On hand Monday to audit proceedings was Lipscomb, who chatted with reporters after the commission’s deferral vote, pointing out that, while commission action on the TDZ was not, strictly speaking, necessary, it would enhance the proposal’s prospects for approval by the state building commission.

Lipscomb welcomed the month-long delay by the commission, saying, “It’s worth taking the time to do things right.”

• The other matter deferred by the commission until January 15th came after a surprise motion by Democrat Walter Bailey to revisit the issue of a rules change for the commission that would basically establish a majority-vote rule for all pending matters, including several that currently require a two-thirds majority vote.

Bailey’s motion was something of a surprise because the commission appeared to have decided on remanding the rules-change issue to an ad hoc committee as one aspect of an agreement to dismiss a lawsuit on the matter brought against Chairman Justin Ford by seven commission members.

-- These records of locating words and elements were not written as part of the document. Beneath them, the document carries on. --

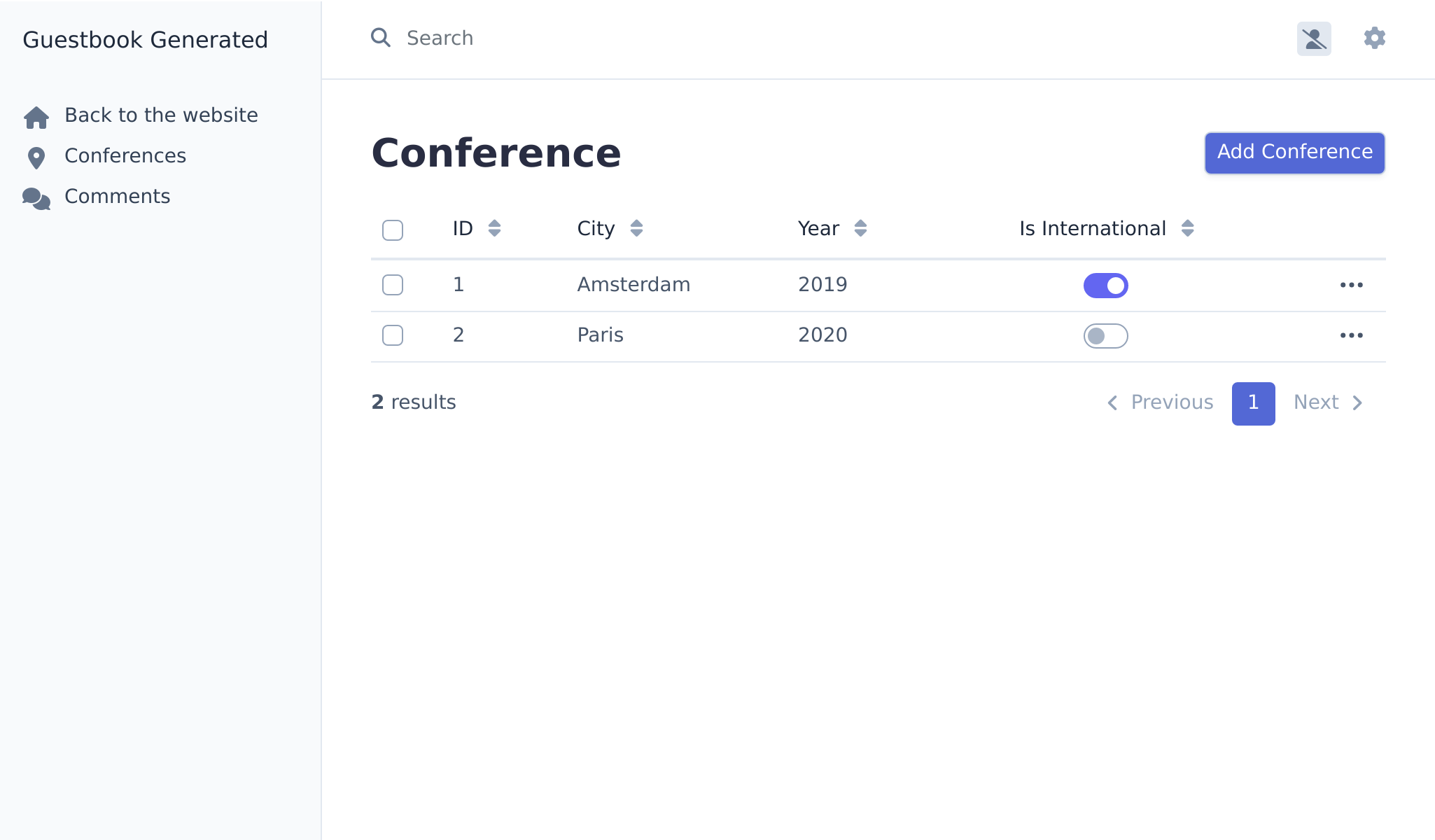Sort the table by Year
1435x840 pixels.
(x=860, y=228)
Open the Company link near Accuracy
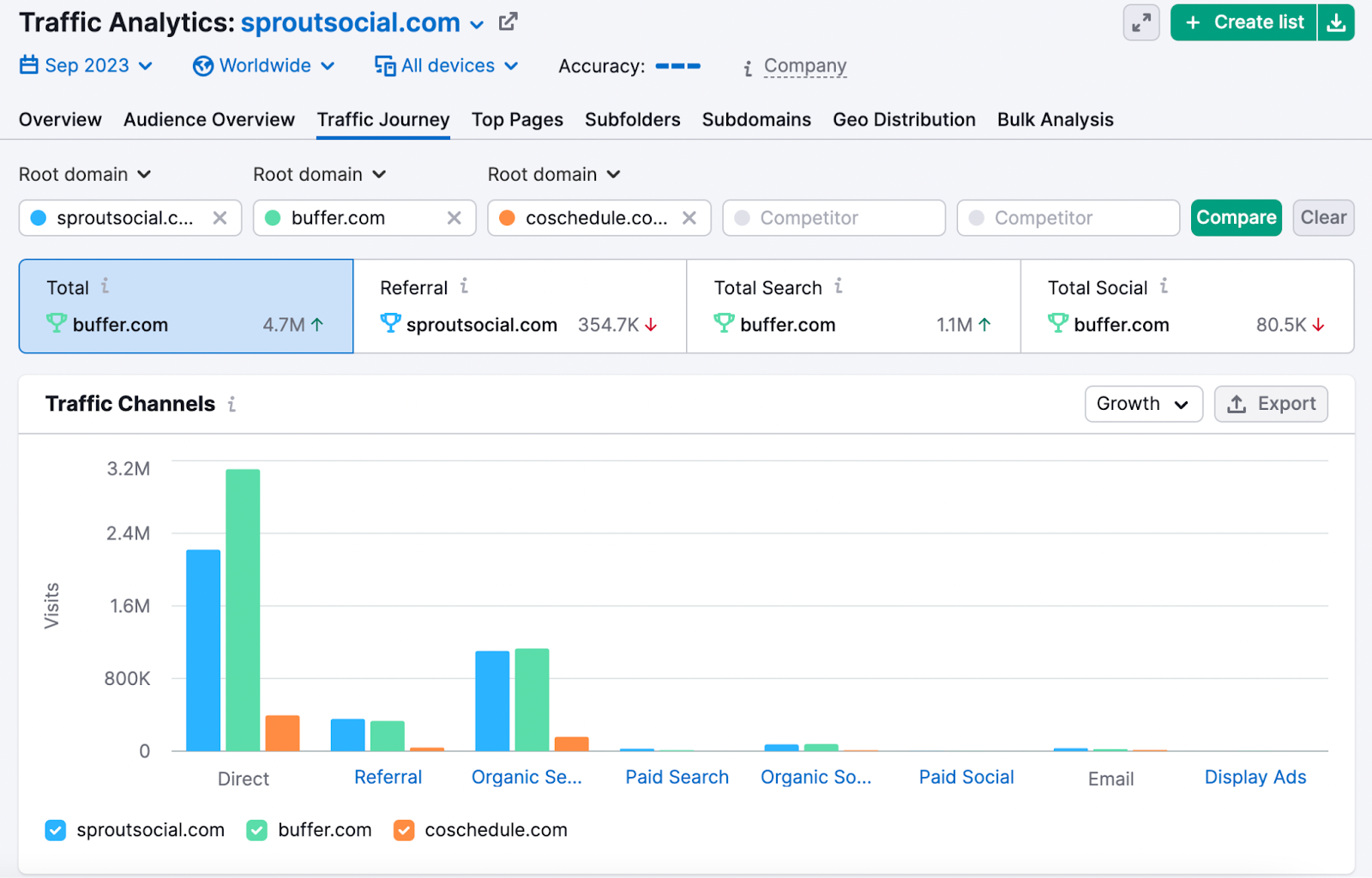The width and height of the screenshot is (1372, 878). [x=804, y=65]
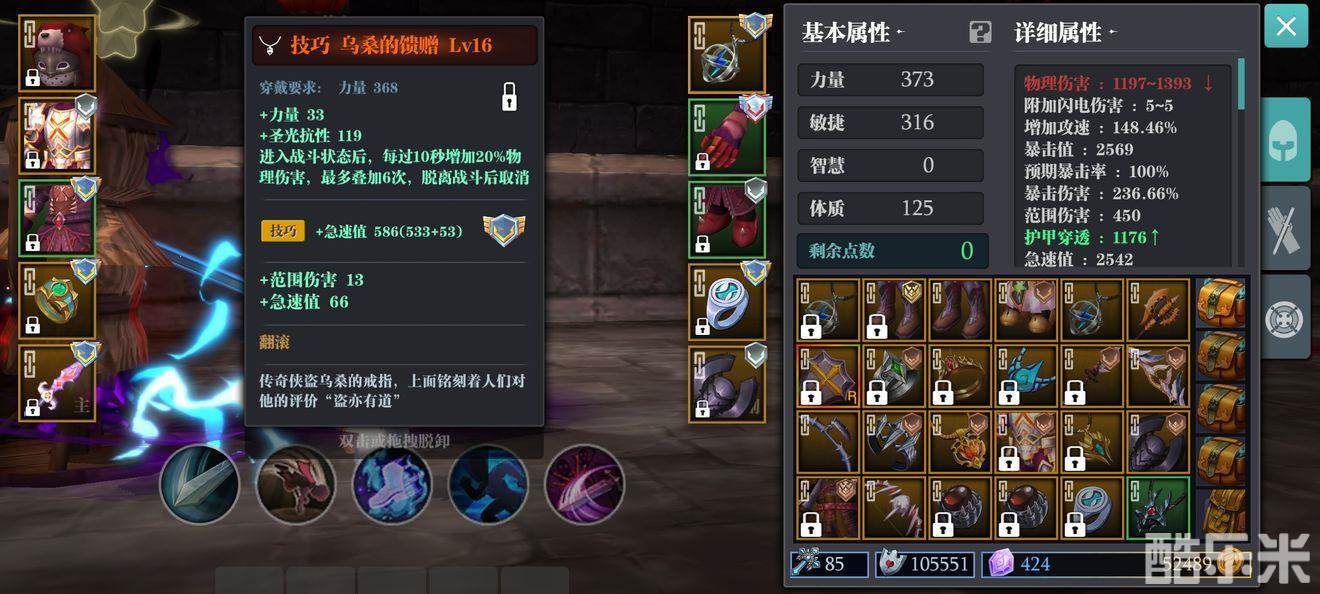Switch to the crossed swords tab

point(1285,228)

The suit had been prompted by Ford’s persistence in rejecting an agenda proposal for the aforementioned rules change from Commissioner Basar. The context of that had been the newly elected commission’s reorganization vote in September, in which Basar, last year’s vice chair, had been denied the chairmanship by a majority vote on behalf of Ford. Though nominally a Democrat, Ford has often joined ranks with the commission’s Republican minority and enjoyed GOP support for the chairmanship.

The bad feeling that persisted from that occasion resulted in a seven-member coalition, comprised of Basar and six Democrats, that challenged Ford’s prerogatives as chairman and, in the judgment of Ford’s Republican supporters, may have also contemplated deposing Ford as chairman.

The objecting members sued Ford in Chancery Court for violation of commission rules in his handling of agenda matters, but Chancellor Jim Kyle ruled that the new commission had not formally adopted rules and needed to do so. In the wash of all that came a compromise agreement in which Ford’s tenure was guaranteed and the rules-change matter was referred to the aforesaid ad hoc committee, which has not yet been activated.

Bailey noted that fact in making his motion to reprise the rules-change matter, but the long and the short of it all was that action was deferred on the matter when Democrat Van Turner, who with Bailey had been co-counsel in the seven commissioners’ lawsuit, called for adherence to the ad hoc committee solution as a matter of good faith.

“We’re all friends here,” said the GOP’s Terry Roland, who, with Shafer, had spoken against Bailey’s motion.

Turner himself will apparently serve as chairman of the ad hoc committee, which presumably will meet and report by the January 15th date.

• Among the other matters dealt with by the commission on Monday was a $14.5 million TIF (tax increment financing plan) to finance the creation of a hotel in the Graceland area. Bailey challenged the plan as “a bad investment [that] could go south,” and one that should have been handled under private auspices.

Bailey asked “who, besides the taxpayers” would be responsible for retiring the bonds on the project if expected proceeds fell short.

James McLaren, attorney for Elvis Presley Enterprises (EPE), assured that EPE would be responsible for any shortfall, and the commission gave its approval to the plan by a 9-1 vote.

(This week’s Flyer “Viewpoint,” by businessman Taylor Berger, p. 17, provides a less than favorable view of both the Graceland proposal and the Fairgrounds TDZ.)

• The local political component of the Christmas season got under way with holiday parties sponsored by the Democratic and Republican parties of Shelby County. Whatever the ratio of political support claimed by the two parties, they managed to provide equally festive occasions.

The Shelby County Democrats’ official party took place last Thursday night, simultaneously with two candidate events related to the forthcoming 2015 city election season.

Councilman Edmund Ford Jr., a candidate for reelection, was the beneficiary of a well-attended fund-raiser at the river-bluff residence of Karl and Gail Schledwitz. Architect Chooch Pickard, who is considering a run for the council, held a preliminary meet-and-greet at the Jay Etkin gallery on Cooper.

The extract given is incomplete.